Denisha: Because we were visiting. We had a big buffet meal and a celebration with them. The children with special needs were not involved with this, for the most part. So I went into Quan’s room and asked if he wanted to come out and join the celebration. He said, yes, he did. We got the wheelchair, positioned him, went out. He had the best time. He was laughing, and talking with some of the other kids and the caregivers. He joined in, the kids would push his wheelchair around to the different locations. You could tell he was really enjoying himself. He got tired pretty quickly.

The caregivers took him back to his room after a few hours. I went in to check on him, and, with the help of one of the caregivers, who had a translation device on her cell phone, I was able to tell him I was really proud of him for trying new things. It can be a little scary to try new things, but his caregivers now know how to do some of the things we had done. And hopefully he will continue to work on sitting and using his hands more and doing some of the stretches we had given him to do. He smiled and said through the translator, today is the first day he was ever included in an activity. And it was the first time he was truly happy.

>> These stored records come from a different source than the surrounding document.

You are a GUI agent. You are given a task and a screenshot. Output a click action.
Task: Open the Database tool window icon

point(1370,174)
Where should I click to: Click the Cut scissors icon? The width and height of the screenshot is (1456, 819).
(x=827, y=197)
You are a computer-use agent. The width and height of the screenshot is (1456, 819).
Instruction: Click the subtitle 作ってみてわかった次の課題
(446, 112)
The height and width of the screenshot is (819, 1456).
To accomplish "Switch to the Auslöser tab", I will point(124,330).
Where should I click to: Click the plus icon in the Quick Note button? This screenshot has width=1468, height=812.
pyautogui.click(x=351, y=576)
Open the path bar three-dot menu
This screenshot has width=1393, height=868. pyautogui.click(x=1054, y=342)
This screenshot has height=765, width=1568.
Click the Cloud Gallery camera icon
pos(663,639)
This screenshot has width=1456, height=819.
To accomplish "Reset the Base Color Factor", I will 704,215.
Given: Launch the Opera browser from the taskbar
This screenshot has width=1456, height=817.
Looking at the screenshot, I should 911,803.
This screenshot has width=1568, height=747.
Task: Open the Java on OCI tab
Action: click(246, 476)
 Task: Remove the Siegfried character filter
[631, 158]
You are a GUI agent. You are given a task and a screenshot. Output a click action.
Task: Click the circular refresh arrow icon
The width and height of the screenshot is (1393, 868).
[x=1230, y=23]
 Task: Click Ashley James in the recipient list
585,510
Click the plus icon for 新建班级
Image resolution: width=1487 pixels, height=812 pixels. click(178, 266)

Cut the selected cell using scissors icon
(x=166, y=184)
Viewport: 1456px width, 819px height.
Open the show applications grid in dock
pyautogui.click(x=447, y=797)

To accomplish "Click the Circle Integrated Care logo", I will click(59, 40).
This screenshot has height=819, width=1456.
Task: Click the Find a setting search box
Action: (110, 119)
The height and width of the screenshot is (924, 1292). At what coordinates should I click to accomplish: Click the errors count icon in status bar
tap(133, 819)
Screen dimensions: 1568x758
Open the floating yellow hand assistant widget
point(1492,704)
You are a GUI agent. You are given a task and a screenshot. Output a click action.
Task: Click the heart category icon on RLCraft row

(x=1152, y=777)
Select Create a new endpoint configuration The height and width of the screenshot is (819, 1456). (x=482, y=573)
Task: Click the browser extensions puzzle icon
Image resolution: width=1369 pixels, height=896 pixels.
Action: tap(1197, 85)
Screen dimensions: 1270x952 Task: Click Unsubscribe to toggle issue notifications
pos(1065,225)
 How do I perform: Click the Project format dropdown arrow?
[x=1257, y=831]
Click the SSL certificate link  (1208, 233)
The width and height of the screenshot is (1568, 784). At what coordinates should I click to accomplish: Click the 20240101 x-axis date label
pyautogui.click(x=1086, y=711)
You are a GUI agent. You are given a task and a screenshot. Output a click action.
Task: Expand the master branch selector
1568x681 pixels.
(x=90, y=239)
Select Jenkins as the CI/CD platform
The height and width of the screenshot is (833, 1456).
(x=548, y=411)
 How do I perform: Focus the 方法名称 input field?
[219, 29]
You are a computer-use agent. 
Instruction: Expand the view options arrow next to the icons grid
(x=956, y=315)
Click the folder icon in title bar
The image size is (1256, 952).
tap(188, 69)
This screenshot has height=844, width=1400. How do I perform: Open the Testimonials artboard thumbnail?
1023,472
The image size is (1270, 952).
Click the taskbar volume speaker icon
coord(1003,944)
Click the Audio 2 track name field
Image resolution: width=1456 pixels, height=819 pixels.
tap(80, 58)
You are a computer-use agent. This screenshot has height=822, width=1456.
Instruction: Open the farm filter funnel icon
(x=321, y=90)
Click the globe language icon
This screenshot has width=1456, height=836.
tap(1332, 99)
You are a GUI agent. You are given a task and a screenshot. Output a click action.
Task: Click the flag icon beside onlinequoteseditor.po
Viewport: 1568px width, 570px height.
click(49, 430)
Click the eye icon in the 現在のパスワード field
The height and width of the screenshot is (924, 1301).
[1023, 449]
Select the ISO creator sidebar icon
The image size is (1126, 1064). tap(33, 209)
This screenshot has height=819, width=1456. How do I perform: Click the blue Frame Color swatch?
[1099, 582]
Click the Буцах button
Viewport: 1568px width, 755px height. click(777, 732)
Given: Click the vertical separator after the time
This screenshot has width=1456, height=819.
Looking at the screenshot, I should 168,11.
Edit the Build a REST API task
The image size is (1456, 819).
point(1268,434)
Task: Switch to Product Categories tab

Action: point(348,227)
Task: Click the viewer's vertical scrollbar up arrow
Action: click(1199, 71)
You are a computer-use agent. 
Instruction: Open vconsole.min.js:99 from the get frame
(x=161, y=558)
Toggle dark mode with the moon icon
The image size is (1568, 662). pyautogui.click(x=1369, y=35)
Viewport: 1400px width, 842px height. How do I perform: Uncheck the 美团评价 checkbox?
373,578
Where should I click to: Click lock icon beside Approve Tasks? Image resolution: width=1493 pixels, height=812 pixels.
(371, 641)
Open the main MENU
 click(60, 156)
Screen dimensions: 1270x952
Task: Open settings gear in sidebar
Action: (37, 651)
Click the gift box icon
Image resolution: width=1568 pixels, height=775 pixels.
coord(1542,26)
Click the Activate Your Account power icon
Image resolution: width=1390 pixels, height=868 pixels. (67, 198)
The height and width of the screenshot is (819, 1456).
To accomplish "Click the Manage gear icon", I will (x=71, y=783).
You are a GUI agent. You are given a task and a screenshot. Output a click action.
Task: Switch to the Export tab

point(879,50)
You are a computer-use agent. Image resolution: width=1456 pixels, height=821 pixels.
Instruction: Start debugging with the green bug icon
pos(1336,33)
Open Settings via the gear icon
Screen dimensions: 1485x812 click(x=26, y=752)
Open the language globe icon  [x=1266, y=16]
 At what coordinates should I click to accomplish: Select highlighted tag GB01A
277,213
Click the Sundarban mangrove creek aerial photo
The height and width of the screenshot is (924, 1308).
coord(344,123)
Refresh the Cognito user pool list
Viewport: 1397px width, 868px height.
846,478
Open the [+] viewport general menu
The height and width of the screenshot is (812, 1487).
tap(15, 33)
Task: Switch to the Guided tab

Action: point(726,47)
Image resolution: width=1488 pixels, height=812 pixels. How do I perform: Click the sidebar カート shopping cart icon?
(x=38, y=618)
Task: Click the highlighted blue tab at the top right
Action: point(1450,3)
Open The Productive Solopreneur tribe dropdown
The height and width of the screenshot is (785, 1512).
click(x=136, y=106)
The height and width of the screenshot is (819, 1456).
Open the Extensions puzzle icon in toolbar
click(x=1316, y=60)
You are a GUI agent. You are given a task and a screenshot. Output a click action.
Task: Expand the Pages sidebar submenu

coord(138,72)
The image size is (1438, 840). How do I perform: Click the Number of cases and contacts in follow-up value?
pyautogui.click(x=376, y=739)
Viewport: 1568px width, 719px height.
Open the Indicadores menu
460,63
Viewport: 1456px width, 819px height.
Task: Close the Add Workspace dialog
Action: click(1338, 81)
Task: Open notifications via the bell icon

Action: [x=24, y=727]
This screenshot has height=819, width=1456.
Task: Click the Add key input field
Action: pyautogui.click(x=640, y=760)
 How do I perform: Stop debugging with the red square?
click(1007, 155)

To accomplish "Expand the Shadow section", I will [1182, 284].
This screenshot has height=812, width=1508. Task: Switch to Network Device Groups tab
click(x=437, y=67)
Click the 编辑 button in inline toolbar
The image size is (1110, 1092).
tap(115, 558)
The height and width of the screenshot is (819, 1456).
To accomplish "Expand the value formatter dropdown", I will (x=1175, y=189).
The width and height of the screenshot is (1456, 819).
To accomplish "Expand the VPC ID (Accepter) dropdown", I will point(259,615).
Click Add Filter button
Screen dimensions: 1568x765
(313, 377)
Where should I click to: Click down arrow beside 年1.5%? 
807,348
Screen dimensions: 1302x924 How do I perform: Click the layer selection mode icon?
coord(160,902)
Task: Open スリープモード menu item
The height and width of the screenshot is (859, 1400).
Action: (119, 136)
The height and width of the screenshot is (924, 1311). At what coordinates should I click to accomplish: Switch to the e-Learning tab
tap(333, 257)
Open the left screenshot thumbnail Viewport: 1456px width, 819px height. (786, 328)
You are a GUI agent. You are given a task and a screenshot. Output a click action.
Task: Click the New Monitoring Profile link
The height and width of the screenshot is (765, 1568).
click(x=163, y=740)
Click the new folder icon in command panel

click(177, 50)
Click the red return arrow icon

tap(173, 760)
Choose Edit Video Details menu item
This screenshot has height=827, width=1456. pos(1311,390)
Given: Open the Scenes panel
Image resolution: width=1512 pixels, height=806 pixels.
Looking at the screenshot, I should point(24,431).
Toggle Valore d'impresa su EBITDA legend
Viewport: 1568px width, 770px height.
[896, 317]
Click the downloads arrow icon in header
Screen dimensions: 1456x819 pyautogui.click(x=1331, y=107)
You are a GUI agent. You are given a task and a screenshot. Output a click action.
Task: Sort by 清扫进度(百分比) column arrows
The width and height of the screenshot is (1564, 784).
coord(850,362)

Quan was pretty articulate and very social and aware of what was going on around him and really craved the interaction with the other kids. And it was neat to be able to show the caregivers how it was so simple to include him in some of the activities.

Dan: Culturally and philosophically, the idea of including kids with special needs like Quan in group activities, they didn’t think about that?

Denisha: They didn’t think about it, plus they never had the means to be able to do it, unless you’re carrying some of these children.

Dan: So having a chair helps.

Denisha: Having a wheelchair makes a big difference. Otherwise, there would be no opportunity for him to be included. And for kids who are still living with families, there’s nobody who can stay home with them. There are no schools that have special equipment to accommodate the kids, or at least none that I’m aware of. It’s just much more difficult for these families. And medical care is hard for some of these families to afford.

Dan: Tell me a little bit more about some of the other things you did on the trip. You were there for how long?

Denisha: Almost three weeks. It was very hot, very humid. It was fun. We delivered some soccer equipment for some of the older children, mostly boys who enjoy playing soccer. We help the kids work in the gardens, plant coconut trees. We took two groups of children on field trips.

Dan: So these were not all special needs kids?

Denisha: No, not all special needs kids. We dedicated some houses to some families so that the mother could keep her children, because the mother didn’t have living arrangements for the children to stay. That was fun. We visited a large government-run orphanage and did some case studies with a physical therapist there and talked about some tips on working with children with autism, because they didn’t really have that bag of tricks or education to know how to help with those kids. At the large government-run orphanage, there were probably between 300-400 or more kids with pretty significant special needs. That was a little overwhelming, but you kind of just do what you can do to leave everything in a better position than when you got there.

Dan: What would you say you ended up taking away from the trip? Anything new that you learned?

Denisha: I learned a lot about the culture. It was just fun to work with the kids and give attention to some children who maybe don’t get a lot of attention because the caregivers are so busy with large groups of children. I think the best part was being able to share ideas and discuss therapy ideas with staff, and for them to be able to apply it for the children who were there. From that, we realized it was probably something we want to do frequently so I’m looking at getting some therapists to go back every year.


But the kids are amazing. They’re resilient. They’re willing to help each other out. They have amazing dreams. My sponsor daughter in Kenya wants to become an artist. My sponsor son wants to become either a lawyer or a police officer. These kids are going to college. And they are making these things happen.